Integrate kerberos and Keychain

kinit on Mac OS X now (since 10.9, possibly earlier) has built-in support for saving the password to the keychain via the --keychain argument, accomplishing the same thing as paul's answer.

Authenticate using kinit --keychain; the password will be saved upon successful authentication:

kinit --keychain
# or
kinit --keychain [email protected]

Subsequent kinit invocations (which don't require the --keychain argument) will automatically get the saved password from your keychain instead of prompting you to enter it.


Actually it is possible. Let us say you have an account "bob" on the realm "MY.REAL.COM" with password "mypasswd". Then in a Terminal type on one single line

security add-generic-password -a "bob" -l "MY.REAL.COM (bob)" -s "MY.REALM.COM" -w "mypasswd" -c "aapl" -T "/usr/bin/kinit"

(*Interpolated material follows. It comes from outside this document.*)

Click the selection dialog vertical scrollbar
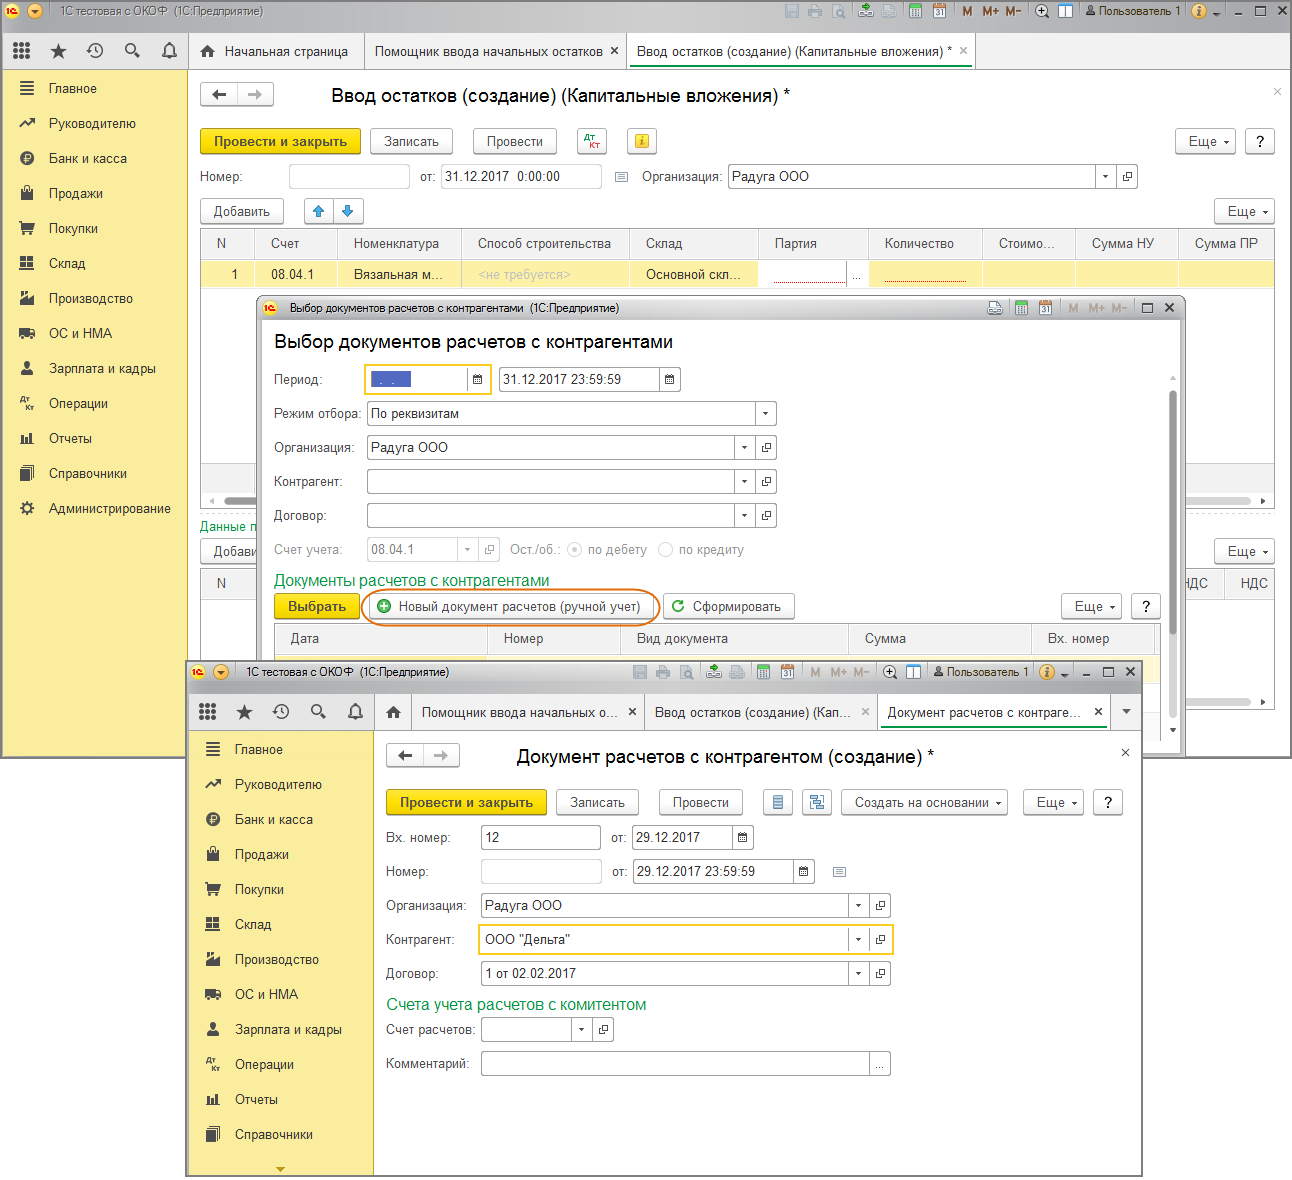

This will create an item in your default Keychain named "MY.REALM.COM (bob)" with your Kerberos credentials and kinit it will be authorized to access it. You can add as many -T "/fulpath/program" switches as you want, each will give access to the specific program to use your kerberos credentials. For example -T "/Applications/Mail.app/Contents/MacOS/Mail" will add access for Mail.app.

More details with man security.

After that kinit [email protected] will not prompt you for a password but will get it from the keychain.